Drug response is well documented to vary considerably among patient groups and populations, as well as within individual patients. Since drug prescribing is often based on population averages of drug response, many patients will not respond, and up to one-third may experience harmful toxicity. Genetics plays a large role in explaining the variability observed in response to different drugs and is an important factor driving precision medicine initiatives. Pharmacogenetic information can be useful in optimizing patient therapy, potentially reducing the cost of hospitalizations and treatment of adverse drug events.
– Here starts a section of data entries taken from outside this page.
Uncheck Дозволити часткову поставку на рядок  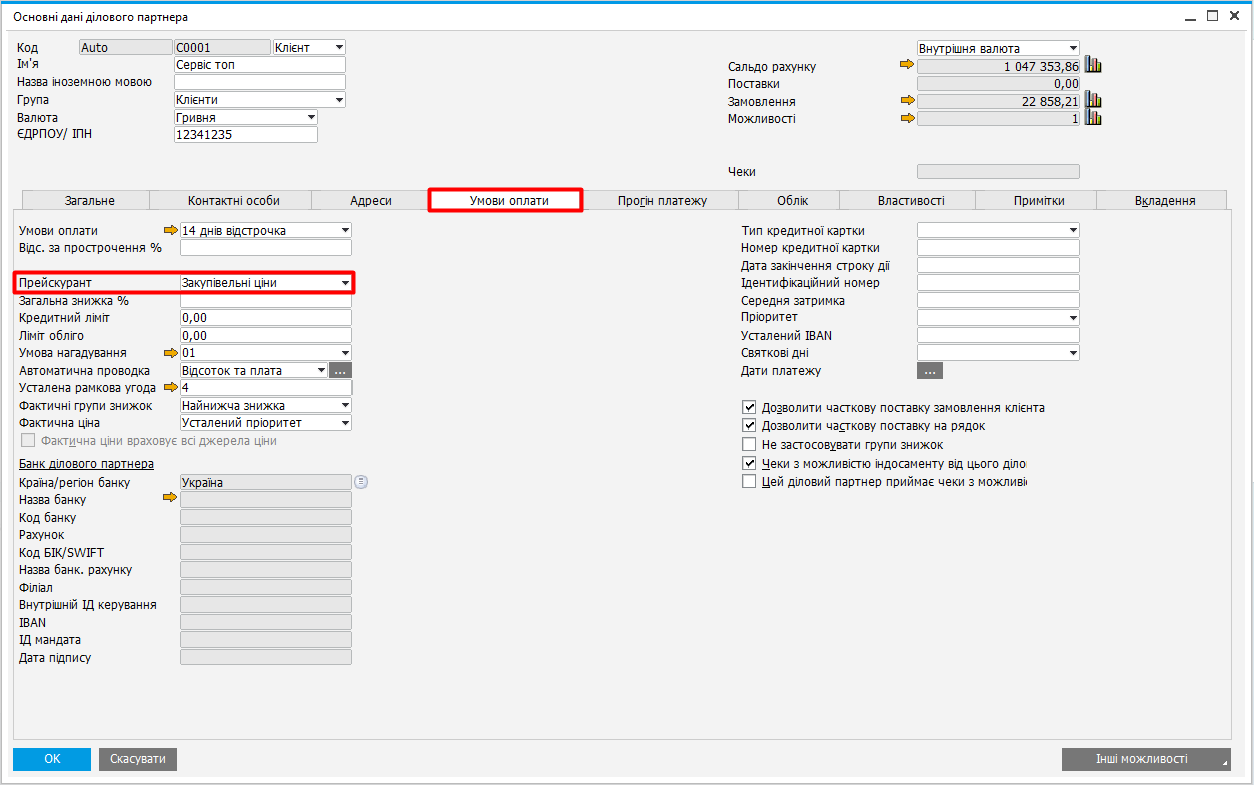[x=749, y=426]
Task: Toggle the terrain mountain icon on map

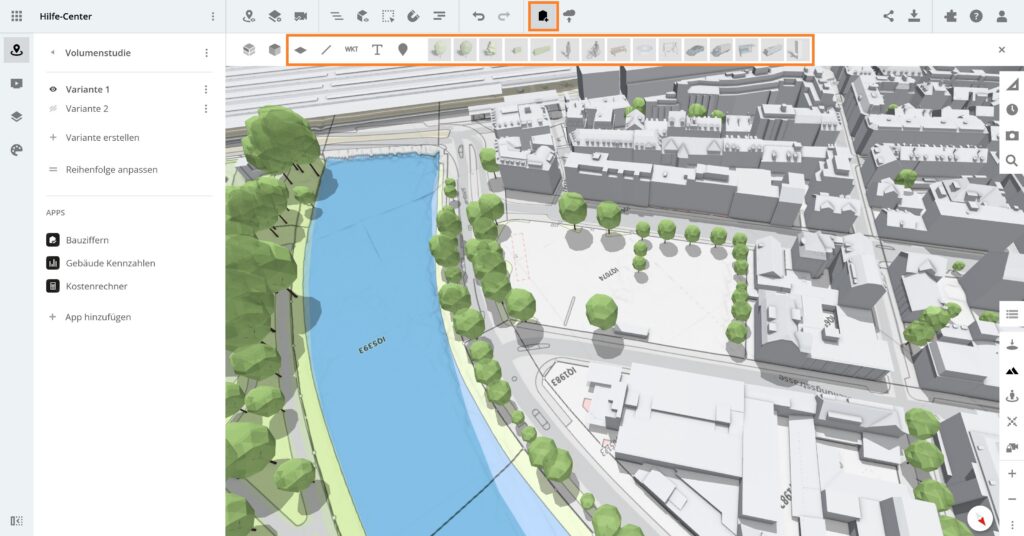Action: pos(1012,370)
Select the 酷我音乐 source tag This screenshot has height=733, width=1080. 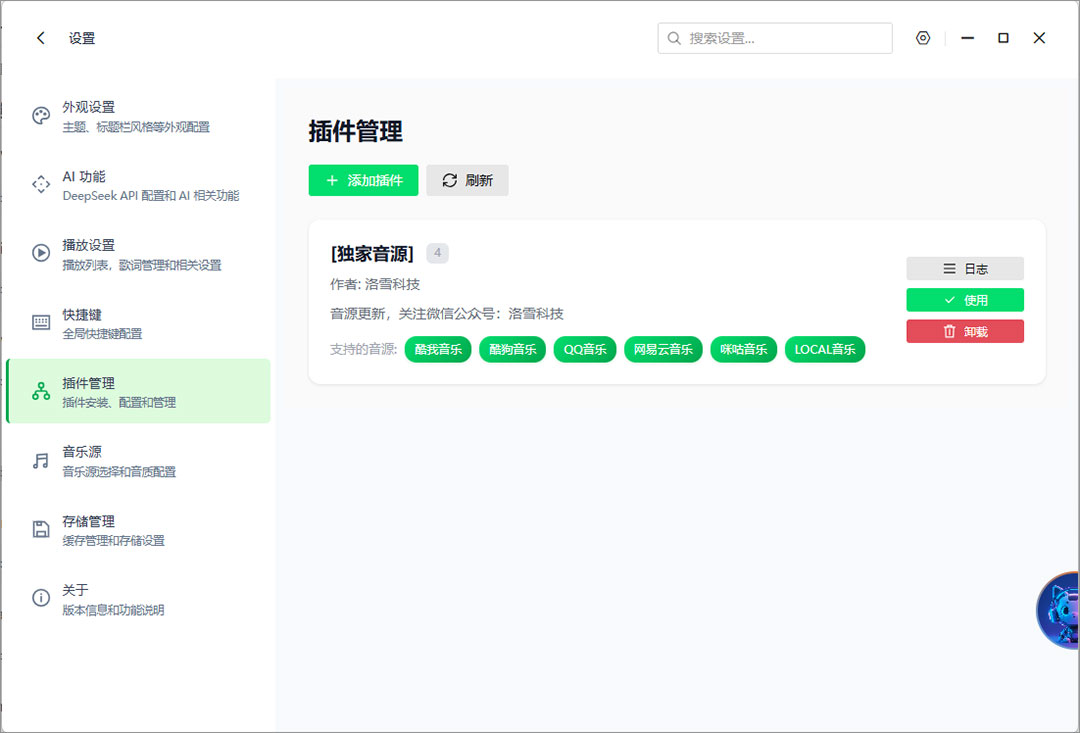(437, 349)
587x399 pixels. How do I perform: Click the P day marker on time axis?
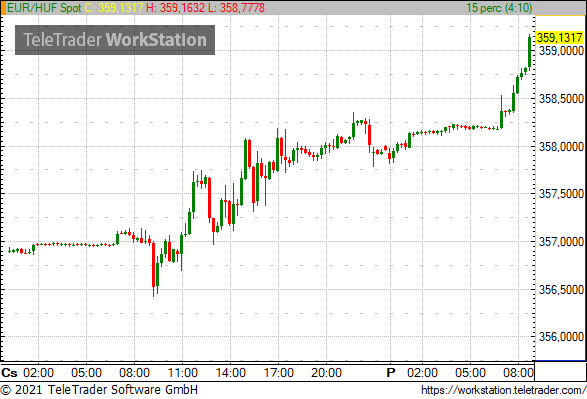coord(391,373)
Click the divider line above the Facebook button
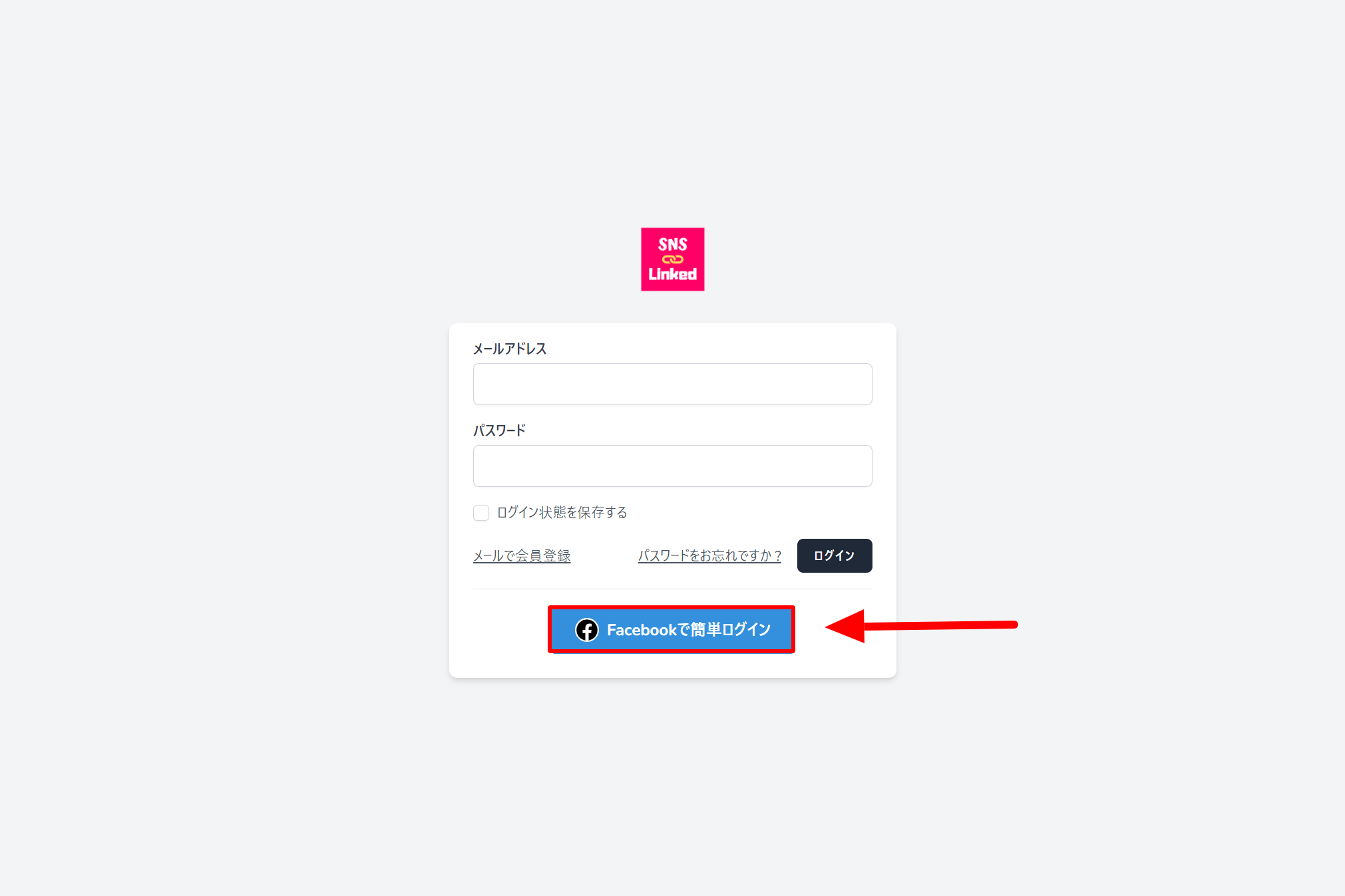Image resolution: width=1345 pixels, height=896 pixels. coord(672,589)
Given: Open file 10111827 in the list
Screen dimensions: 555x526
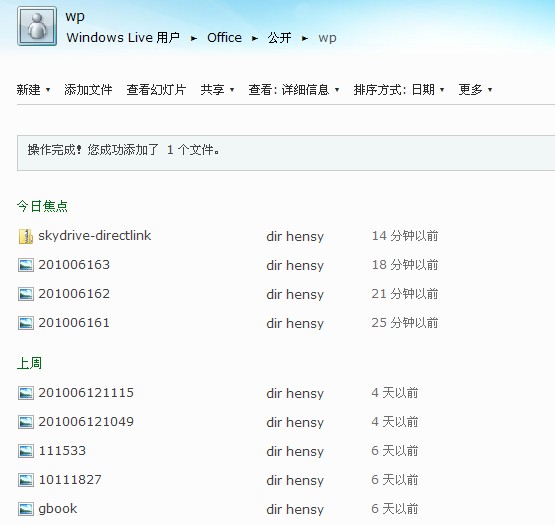Looking at the screenshot, I should 70,480.
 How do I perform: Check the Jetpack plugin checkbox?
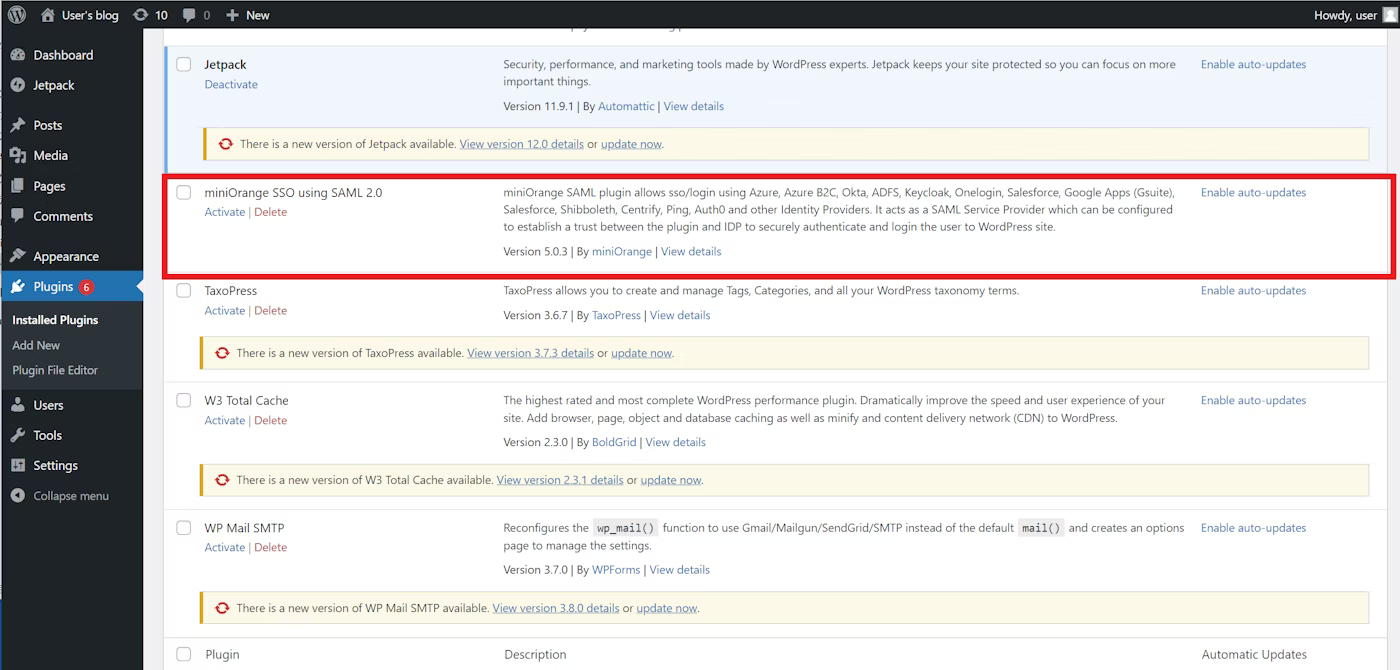click(x=184, y=64)

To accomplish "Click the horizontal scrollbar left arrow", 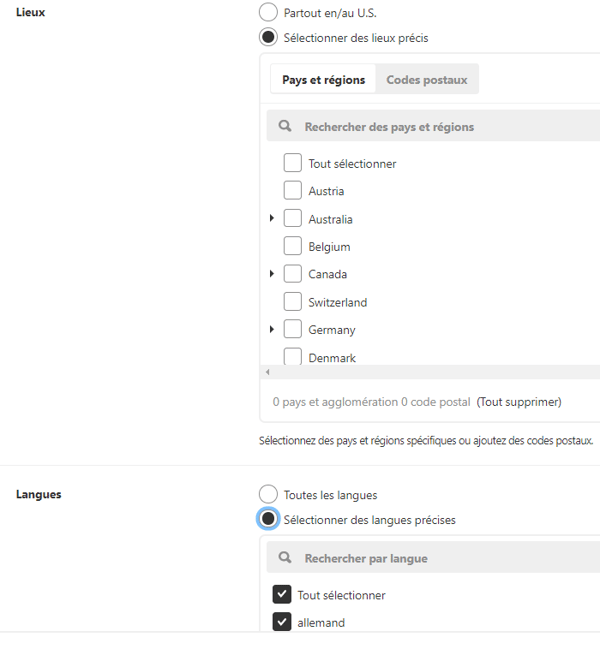I will click(x=267, y=373).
As part of the Kaiser Permanente Research Program on Genes, Environment, and Health (RPGEH), we analyzed 102,979 members of the Genetic Epidemiology Research on Adult Health and Aging (GERA) cohort with genetic information available, along with almost two decades of electronic health record (EHR) data, prescription records, and lifestyle survey results. In one of the largest, most ethnically diverse pharmacogene characterization studies to date, we assessed cohort metabolizer status phenotypes for 7 drug-gene interactions (DGIs) for which there is moderate to strong evidence suggesting the use of pharmacogenetic information to guide therapy. 89% of the cohort had at least one actionable allele for the 7 DGIs in this study, and we observed large variations among ethnicities. Additionally, 17,747 individuals had been prescribed a drug for which they had an actionable or high-risk metabolizer status phenotype. For these individuals, the availability of pharmacogenetic information at point-of-care may have potentially led to a more personalized drug or dosing regimen. Following this study, we assessed the utility of this resource for deriving two drug response phenotypes: weight gain induced by atypical antipsychotic use and major adverse cardiovascular events in clopiodgrel non-responders. Despite challenges in deriving phenotypes from the EHR, we were able to extract phenotypes that reflected observed estimates from previously published studies. Using these phenotypes, we performed candidate gene and genome-wide association studies to identify genetic variants associated with response. Altogether, this dissertation demonstrates the potential utility and clinical impact of integrating genetic data with EHRs for pharmacogenetic application and discovery, and provides the foundation for future studies in precision medicine.